Why Do Trade Barriers Exist?
Trade barriers usually exist to protect domestic producers or to further political agendas. Other reasons for the implementation of trade tariffs and barriers include:
The term “dumping” is used here to describe the way that foreign producers can “dump” their products onto the home market at much lower prices than what domestic producers offer. There are two possible reasons why a foreign producer may choose to dump their products into another economy. First, it may just be the case that the goods can be produced at a significantly lower cost abroad due to lower input costs such as labor or raw materials compared to the home market. In such a case, the foreign company is still able to realize profits despite advertising lower prices than domestic producers.
Secondly, dumping can be a deliberate predatory move carried out by large multinationals to gain market share. Such large organizations are able to bear taking losses in the short-term due to their larger cash reserves and greater liquidity, compared to smaller players. The goal is to force competitors to shut down by driving the market price below what domestic producers can bear. Following the demise of home producers, the foreign entity will be able to adopt monopoly pricing and see its profits rise.
A prime example of this is in the oil industry, where OPEC is able to produce oil at a lower cost than other organizations, flooding the world market with cheap oil. The practice jeopardizes the profitability of competing oil suppliers, an effect that is compounded by OPEC’s ability to supply the market with large quantities of oil and drive the price down even further.
To prevent such events, governments can put in place trade tariffs that will raise the prices of dumped goods and protect domestic suppliers. Should the tactic not be aggressive enough, governments can impose sanctions against certain companies and ban them from doing business in the home country altogether.

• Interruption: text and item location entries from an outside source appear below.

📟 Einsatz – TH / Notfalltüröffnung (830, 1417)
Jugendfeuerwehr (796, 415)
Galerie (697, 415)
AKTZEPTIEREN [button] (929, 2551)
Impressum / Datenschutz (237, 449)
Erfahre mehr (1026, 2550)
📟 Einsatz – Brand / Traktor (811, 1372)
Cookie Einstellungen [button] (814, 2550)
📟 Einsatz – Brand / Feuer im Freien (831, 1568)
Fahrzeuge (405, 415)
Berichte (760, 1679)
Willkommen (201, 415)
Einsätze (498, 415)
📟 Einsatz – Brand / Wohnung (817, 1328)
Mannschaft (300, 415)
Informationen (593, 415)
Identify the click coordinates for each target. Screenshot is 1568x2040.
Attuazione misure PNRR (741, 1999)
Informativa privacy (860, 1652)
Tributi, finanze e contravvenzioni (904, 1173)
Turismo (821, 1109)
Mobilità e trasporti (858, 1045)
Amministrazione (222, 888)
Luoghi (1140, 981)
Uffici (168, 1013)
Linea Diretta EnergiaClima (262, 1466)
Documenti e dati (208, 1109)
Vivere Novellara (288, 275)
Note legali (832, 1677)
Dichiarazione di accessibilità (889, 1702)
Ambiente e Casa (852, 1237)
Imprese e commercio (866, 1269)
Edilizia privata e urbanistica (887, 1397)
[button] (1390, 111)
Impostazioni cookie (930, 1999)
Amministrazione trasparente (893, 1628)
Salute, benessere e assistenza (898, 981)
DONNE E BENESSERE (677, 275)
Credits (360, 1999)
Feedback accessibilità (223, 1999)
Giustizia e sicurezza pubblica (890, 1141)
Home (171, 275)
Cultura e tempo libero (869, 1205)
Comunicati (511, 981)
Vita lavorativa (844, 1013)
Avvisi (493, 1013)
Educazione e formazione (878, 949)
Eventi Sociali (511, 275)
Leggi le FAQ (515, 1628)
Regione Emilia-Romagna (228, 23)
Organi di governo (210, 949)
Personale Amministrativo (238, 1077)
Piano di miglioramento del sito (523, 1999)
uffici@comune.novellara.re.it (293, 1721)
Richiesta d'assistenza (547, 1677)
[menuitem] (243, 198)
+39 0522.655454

National defense suppliers
Just like most developed industries, the defense sectors of many nations rely on a worldwide network of suppliers to build and maintain national defense mechanisms. However, it is important for nations not to become overly reliant on other nations when it comes to the supply of artillery, ammunition, planes, boats, etc. This is because, in the case of an international conflict, the supplying economy could easily cease to supply the enemy with national defense goods, thus jeopardizing the home nation’s ability to protect itself.
To prevent such situations, governments may place trade tariffs on foreign-made national defense systems in a bid to make them less attractive to domestic national defense providers. While the practice may force domestic suppliers to pay more for goods, it will prevent them from becoming overly reliant on foreign suppliers.
Industries that are still in their early stages are particularly vulnerable to dumping. While a certain industry may be very developed in a given nation, that same industry may just be starting up in newer economies. Such industries are comprised of much smaller players that cannot afford to compete on price with a foreign entity.
If the industry holds the promise of becoming a major economic contributor in the future, governments are incentivized to protect the industries by imposing trade tariffs on predatory foreign players. Conversely, governments can reactively subsidize the domestic market in order to enable them to compete on price.